Miller intentionally steers away from the locomotive momentum of Fury Road. Having ascended to action-cinema Valhalla, he stretches the Mad Max formula, crafting a more leisurely and expansive story of adolescence corrupted by rage. The episodic, chapter-book structure resembles Miller’s underrated Arabian Nights riff, Three Thousand Years of Longing.
The vehicular warfare may not rely as heavily on astonishing practical stunts, incorporating some digitally achieved effects. However, Miller’s imagination and masterful staging remain undiminished, resulting in relentless crosscutting of escalating violence that never sacrifices coherence.
Furiosa may not surpass its predecessor in terms of demolition derby spectacle, but it builds on the cyberpunk shock and awe of Fury Road with the addition of parachutes, construction equipment, and a flying machine straight out of a da Vinci sketchbook.
In its extravagant runtime, the film completes the Mad Max circle, returning to the revenge-thriller motives of the original Ozploitation classic. However, Miller subverts fan expectations, dropping Furiosa into the passenger seat of her own story, leading to a purposeful anti-climax, a final showdown devoid of crowd-pleasing satisfaction.
Does Furiosa achieve her sweet revenge? Her crusade for balance ends in a way that illuminates her actions and decisions in the future car chase feature. This is a bleak vision of the future, a would-be summer blockbuster of senseless death and misery.
Yet, it’s also a spectacle that never runs out of visual steam, offering one breathtaking image after another.
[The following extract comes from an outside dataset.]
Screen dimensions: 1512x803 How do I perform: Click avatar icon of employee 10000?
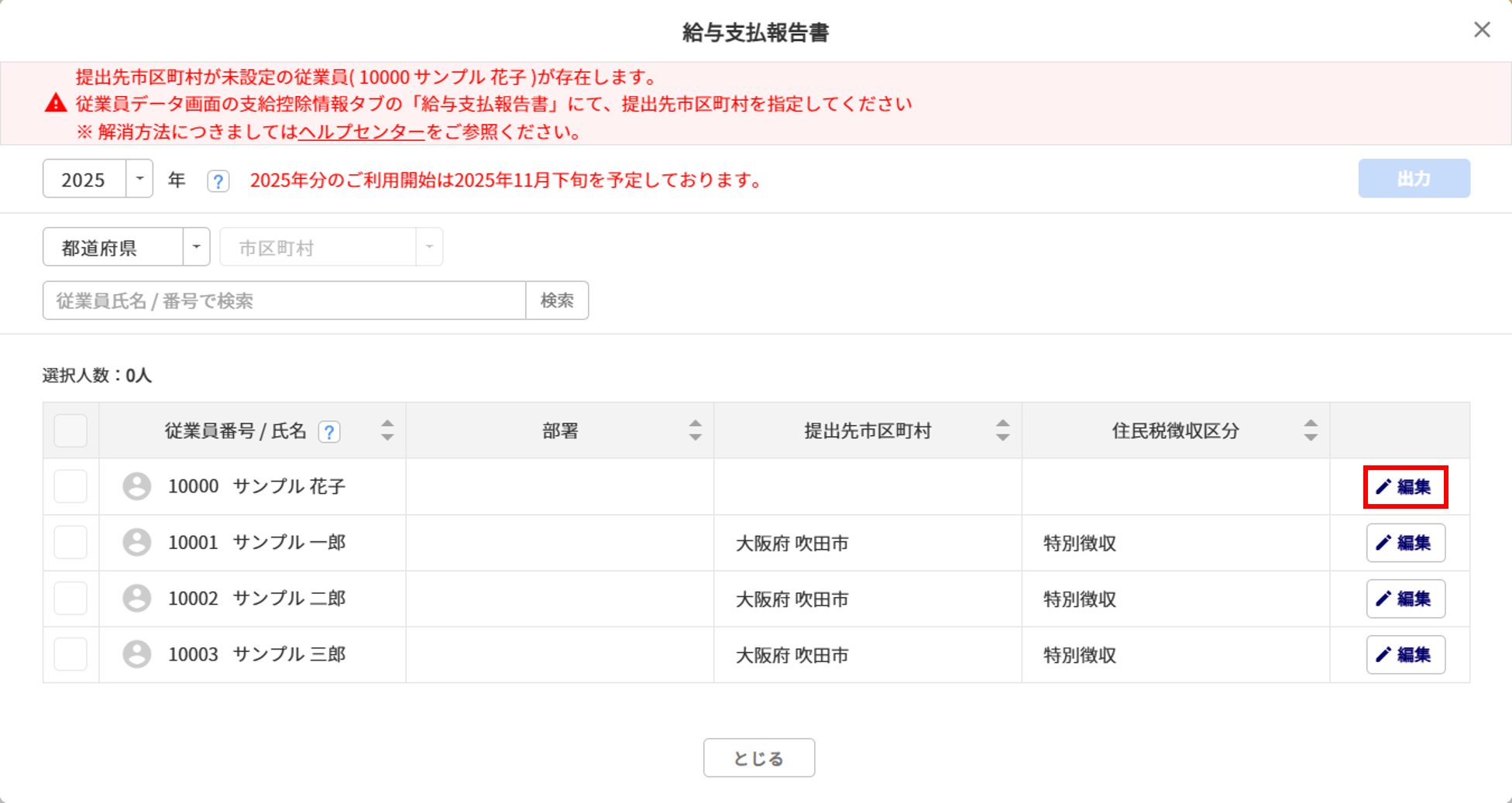[x=137, y=486]
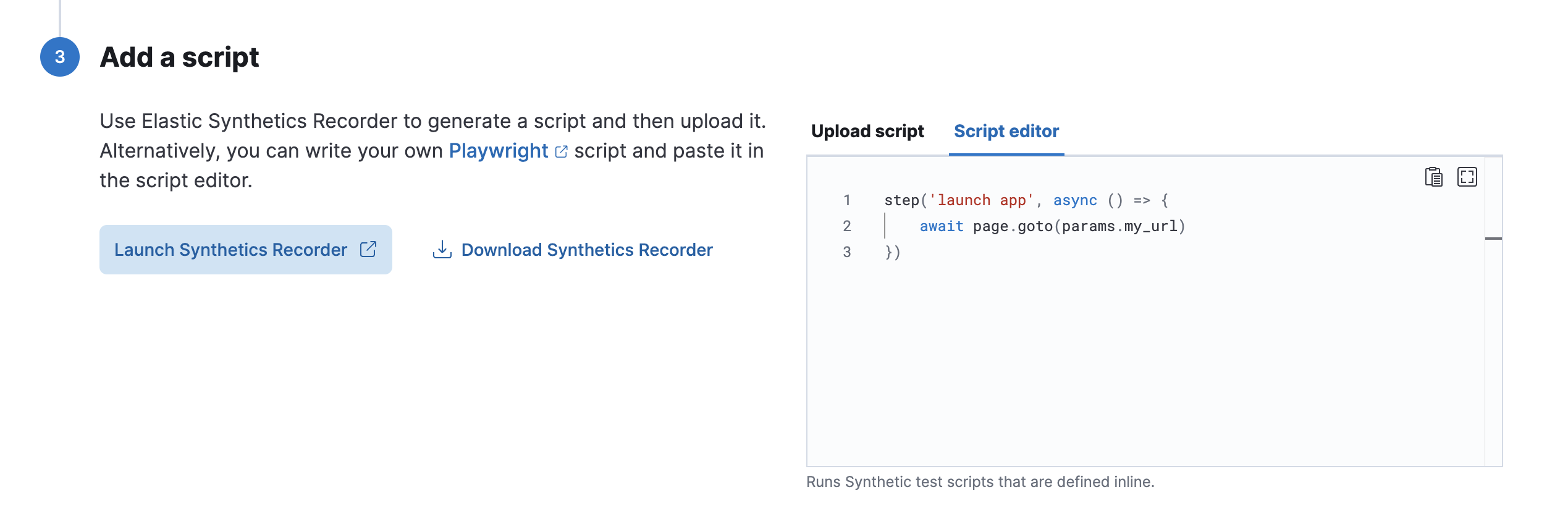
Task: Copy the script to clipboard icon
Action: pos(1433,177)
Bikes swarm across the wasteland like insects, Hemsworth’s villain hangs precariously over a precipice as bullets loosen his grip, and a plant grows time-lapse fast around a scalp, conveying the changing seasons.
No matter how withering its worldview, Furiosa is a masterfully constructed film that delivers an unforgettable cinematic experience. With this prequel, Miller finds joy in a joyless place.